Kriminalhauptkommissar Wim Schneider steckt tief in einer Krise. Zum einen wird er gemeinsam mit seiner Kollegin Birgit „Biggi“ Höfgens an das Einbruchsdezernat von Hannover verliehen, weil dort Personalmangel herrscht, aber kein Mangel an Einbrüchen. Zum anderen treiben ihn die Schmerzen in seinem Unterleib die Wände hoch, doch zum Arzt gehen, ist keine Option.

Als dann eine weibliche Wasserleiche auftaucht, wird Schneider zu seiner Überraschung zum Leiter der städteübergreifenden Ermittlungen ernannt, weil die tote Frau aus seiner Heimatstadt Braunschweig stammt. Die Freude über die Leitungsfunktion währt nicht lange, denn er muss mit seinem Braunschweiger Ex-Kollegen Manfred Wiegand und dessen Kollegin Rosalie Helmer zusammenarbeiten.

Wenig später gibt es eine weitere Leiche, die auch nicht die Letzte bleiben wird, und die Ermittlungen kommen ins Stocken ...

Meine Meinung:

Mario Bekeschus ist hier ein vielschichtiges Krimi-Debüt gelungen. Was zunächst wie ein Kriminalfall im Umkreis von Immobilienspekulanten aussieht, entpuppt sich zu einem wahren Gordischen Knoten.

Der Autor lockt seine Leser auf zahlreiche Spuren und nicht selten enden diese in der einen oder anderen Sackgasse. Mehrere Handlungsstränge, die anfangs sogar nichts miteinanderzutun haben zu scheinen, verquicken sich im Laufe des Krimis zu einem.

Der Schreibstil gefällt mir gut, zieht sich doch feiner Humor durch das gesamte Buch. So kabbelt sich Wim stets mit Birgit, die er seit Jahrzehnten kennt und immer nur „Biggi“ ruft, wie ein altes Ehepaar.

Schmunzeln musste ich häufig über Wim, wenn er sich weigert, die modernen Helferleins wie Smartphone oder Datenbanken zu nutzen. Biggi springt hier immer helfend ein, was manchmal auch recht komisch wirkt. Schneiders Angst vor dem Arzt und einer schlimmen Diagnose ist nur allzu menschlich.

Fazit:

Ein gelungenes Krimi-Debüt, dem ich gerne 4 Sterne gebe. Ich freue mich, wenn es eine Fortsetzung gibt.

_ _ _ _ _

=== Arbeitsanweisungen ===
1/ Wiederholen Sie aus der Krimi-Rezension wortgetreu alles von „Der Autor lockt“ bis hinunter zu „ein altes Ehepaar.“.
2/ Wie viele Sterne vergibt die Krimi-Rezension dem Buch?

_ _ _ _ _

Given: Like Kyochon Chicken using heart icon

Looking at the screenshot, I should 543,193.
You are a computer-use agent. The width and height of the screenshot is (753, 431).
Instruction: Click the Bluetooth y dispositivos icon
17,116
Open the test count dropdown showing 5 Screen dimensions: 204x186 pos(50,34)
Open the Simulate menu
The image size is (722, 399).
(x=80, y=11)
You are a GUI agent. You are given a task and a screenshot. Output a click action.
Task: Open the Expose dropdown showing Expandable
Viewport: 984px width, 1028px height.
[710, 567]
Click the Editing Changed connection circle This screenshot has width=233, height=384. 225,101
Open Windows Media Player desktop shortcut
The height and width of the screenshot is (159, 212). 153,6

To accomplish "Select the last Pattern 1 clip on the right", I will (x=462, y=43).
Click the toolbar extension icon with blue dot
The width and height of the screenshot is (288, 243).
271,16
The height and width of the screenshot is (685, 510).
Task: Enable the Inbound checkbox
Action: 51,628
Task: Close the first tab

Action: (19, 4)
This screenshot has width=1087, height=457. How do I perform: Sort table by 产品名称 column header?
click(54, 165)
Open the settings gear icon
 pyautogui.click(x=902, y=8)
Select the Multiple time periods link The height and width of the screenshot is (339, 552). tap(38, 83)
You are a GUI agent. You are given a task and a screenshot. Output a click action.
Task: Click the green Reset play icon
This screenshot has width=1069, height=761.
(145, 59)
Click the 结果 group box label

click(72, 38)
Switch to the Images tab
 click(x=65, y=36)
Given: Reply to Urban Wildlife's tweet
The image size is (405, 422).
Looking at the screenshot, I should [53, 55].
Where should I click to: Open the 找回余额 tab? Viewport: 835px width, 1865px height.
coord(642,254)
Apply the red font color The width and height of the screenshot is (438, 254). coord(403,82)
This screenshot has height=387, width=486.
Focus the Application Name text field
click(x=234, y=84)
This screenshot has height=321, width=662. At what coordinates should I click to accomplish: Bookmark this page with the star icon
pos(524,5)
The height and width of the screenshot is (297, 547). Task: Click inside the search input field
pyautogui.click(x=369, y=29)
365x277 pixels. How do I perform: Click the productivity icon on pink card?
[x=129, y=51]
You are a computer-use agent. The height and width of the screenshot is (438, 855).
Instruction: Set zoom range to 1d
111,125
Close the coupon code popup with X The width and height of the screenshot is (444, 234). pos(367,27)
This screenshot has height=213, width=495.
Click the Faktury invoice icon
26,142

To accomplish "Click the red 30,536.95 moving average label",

_ _ _ _ _

=== Antworten nach Aufgaben ===
1/
Der Autor lockt seine Leser auf zahlreiche Spuren und nicht selten enden diese in der einen oder anderen Sackgasse. Mehrere Handlungsstränge, die anfangs sogar nichts miteinanderzutun haben zu scheinen, verquicken sich im Laufe des Krimis zu einem.

Der Schreibstil gefällt mir gut, zieht sich doch feiner Humor durch das gesamte Buch. So kabbelt sich Wim stets mit Birgit, die er seit Jahrzehnten kennt und immer nur „Biggi“ ruft, wie ein altes Ehepaar.

2/ Vier Sterne.